=== PROMPT ===
The answer must be every line from the listing that holds the string "title".

=== DATA FOR THIS EXERCISE ===
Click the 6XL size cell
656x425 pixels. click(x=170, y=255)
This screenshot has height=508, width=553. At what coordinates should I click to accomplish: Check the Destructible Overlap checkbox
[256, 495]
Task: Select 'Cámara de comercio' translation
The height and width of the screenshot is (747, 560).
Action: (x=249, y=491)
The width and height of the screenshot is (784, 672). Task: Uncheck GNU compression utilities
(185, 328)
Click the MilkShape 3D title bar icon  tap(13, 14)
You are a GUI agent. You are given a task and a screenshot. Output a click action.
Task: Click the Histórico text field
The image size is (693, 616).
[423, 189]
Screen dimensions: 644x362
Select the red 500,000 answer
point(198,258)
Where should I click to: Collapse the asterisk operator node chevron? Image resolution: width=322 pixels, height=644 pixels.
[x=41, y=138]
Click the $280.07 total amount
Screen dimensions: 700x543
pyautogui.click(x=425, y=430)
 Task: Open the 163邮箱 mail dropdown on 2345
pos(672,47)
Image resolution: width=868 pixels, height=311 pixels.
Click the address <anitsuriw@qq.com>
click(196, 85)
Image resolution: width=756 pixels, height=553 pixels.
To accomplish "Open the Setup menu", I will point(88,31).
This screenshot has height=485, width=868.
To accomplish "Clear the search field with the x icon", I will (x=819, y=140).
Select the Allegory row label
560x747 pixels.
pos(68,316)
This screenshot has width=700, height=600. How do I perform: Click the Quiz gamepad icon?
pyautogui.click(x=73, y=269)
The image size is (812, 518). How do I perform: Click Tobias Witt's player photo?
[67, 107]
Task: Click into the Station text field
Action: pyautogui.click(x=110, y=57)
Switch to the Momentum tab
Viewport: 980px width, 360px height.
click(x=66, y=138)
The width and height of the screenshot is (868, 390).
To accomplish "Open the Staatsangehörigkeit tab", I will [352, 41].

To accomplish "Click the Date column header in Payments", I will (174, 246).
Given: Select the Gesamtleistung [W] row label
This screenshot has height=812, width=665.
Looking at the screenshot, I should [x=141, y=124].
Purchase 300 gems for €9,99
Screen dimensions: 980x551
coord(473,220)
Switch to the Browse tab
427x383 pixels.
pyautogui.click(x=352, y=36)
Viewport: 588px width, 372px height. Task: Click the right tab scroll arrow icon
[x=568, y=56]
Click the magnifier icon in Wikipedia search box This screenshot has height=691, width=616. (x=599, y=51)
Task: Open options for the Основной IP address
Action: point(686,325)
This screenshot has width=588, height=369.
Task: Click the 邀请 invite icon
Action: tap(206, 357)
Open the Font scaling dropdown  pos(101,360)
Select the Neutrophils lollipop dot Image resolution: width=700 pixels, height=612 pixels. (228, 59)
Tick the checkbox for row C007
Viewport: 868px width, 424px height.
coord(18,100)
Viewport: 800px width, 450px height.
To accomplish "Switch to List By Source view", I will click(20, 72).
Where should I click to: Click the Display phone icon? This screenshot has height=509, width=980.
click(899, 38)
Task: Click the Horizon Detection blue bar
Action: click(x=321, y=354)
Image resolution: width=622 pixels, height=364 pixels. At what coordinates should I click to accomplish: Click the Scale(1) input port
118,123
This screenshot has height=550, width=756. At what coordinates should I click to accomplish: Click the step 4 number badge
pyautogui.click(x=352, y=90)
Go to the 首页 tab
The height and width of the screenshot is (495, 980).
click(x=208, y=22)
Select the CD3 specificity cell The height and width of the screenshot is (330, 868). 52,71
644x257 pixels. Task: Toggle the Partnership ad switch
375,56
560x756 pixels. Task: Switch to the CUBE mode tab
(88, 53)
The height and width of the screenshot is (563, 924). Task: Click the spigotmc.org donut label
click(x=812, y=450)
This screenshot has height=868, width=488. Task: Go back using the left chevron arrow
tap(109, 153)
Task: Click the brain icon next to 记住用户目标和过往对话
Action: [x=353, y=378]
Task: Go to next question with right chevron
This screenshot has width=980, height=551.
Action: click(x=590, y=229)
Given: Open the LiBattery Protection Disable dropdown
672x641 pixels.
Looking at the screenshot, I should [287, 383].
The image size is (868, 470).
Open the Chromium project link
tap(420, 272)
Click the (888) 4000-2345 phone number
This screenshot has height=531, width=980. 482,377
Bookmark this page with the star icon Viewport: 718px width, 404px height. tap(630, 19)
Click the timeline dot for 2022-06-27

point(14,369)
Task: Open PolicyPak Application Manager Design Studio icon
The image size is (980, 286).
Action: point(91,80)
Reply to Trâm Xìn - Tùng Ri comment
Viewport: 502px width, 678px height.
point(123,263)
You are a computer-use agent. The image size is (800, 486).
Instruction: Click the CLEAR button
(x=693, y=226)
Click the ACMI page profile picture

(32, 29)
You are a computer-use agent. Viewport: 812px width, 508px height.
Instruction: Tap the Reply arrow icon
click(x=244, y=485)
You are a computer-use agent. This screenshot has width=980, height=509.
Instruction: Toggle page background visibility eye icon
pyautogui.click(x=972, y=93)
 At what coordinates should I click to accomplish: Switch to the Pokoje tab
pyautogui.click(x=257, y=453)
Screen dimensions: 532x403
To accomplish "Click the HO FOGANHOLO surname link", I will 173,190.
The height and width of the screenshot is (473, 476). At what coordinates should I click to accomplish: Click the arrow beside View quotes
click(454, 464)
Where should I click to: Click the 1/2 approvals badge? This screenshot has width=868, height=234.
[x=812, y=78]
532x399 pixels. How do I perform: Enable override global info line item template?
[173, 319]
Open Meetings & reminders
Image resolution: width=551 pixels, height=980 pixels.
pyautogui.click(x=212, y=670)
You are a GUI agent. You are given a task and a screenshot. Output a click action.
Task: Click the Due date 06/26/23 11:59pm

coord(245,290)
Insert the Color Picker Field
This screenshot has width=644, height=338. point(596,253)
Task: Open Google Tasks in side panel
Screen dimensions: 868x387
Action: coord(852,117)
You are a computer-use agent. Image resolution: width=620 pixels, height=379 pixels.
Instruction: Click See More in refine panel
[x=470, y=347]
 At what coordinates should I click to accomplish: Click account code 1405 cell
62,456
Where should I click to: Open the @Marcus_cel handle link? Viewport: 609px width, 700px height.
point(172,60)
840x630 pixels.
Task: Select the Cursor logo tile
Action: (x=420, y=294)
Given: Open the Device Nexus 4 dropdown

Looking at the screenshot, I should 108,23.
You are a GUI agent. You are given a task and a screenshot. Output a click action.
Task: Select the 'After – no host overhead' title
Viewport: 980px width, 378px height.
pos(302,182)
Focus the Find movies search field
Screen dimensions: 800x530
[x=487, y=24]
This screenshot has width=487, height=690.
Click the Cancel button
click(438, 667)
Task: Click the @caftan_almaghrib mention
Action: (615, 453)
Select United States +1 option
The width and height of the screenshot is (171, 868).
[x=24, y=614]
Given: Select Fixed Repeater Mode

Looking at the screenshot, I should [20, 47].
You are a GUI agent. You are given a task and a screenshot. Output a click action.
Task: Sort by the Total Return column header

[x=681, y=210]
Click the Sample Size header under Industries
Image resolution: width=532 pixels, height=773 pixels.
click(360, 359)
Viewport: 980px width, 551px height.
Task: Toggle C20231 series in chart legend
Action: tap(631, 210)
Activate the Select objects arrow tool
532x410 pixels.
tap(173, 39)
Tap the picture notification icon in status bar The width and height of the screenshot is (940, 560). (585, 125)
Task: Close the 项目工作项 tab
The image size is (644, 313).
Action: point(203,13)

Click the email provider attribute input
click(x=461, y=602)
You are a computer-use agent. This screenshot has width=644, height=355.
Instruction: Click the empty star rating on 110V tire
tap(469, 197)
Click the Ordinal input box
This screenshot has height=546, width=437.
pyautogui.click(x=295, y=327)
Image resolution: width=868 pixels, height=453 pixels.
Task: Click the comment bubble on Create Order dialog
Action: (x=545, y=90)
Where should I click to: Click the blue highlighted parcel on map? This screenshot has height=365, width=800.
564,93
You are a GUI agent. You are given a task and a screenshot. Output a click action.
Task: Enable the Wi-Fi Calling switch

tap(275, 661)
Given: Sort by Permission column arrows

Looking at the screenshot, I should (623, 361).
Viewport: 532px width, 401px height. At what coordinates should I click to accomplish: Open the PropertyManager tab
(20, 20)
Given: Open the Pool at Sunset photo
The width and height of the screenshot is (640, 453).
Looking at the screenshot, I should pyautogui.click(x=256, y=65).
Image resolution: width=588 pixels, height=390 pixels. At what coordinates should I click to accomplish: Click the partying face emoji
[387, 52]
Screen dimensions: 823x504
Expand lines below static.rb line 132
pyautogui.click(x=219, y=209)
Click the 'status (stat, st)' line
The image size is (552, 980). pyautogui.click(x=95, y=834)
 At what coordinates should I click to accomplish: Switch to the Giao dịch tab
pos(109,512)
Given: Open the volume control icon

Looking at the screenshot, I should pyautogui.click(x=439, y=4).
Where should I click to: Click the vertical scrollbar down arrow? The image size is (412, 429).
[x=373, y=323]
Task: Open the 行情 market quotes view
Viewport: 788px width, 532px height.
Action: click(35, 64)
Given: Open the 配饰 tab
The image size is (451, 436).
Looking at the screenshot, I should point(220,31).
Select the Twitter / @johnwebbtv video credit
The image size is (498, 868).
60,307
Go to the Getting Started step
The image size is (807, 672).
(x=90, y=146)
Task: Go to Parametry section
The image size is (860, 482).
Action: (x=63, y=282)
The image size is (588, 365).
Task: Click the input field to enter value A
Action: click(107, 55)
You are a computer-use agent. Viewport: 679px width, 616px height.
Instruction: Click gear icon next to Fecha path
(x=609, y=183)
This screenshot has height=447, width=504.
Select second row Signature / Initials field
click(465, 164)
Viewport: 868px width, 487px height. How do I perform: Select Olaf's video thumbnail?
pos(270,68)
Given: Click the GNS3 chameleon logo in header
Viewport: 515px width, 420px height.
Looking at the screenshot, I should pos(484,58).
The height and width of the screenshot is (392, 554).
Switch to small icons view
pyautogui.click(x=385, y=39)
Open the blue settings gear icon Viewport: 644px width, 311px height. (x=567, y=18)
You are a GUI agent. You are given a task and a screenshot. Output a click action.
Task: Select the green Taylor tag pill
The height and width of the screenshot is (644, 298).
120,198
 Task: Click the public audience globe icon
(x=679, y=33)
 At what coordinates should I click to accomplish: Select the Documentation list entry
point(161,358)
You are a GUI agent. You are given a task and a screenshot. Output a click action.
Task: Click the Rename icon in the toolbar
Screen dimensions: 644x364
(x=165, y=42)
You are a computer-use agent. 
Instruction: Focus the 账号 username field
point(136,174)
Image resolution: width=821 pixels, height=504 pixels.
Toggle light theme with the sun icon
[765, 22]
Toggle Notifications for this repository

=== PROBLEM SOLUTION ===
Click the MilkShape 3D title bar icon  tap(13, 14)
Task: Select the 'After – no host overhead' title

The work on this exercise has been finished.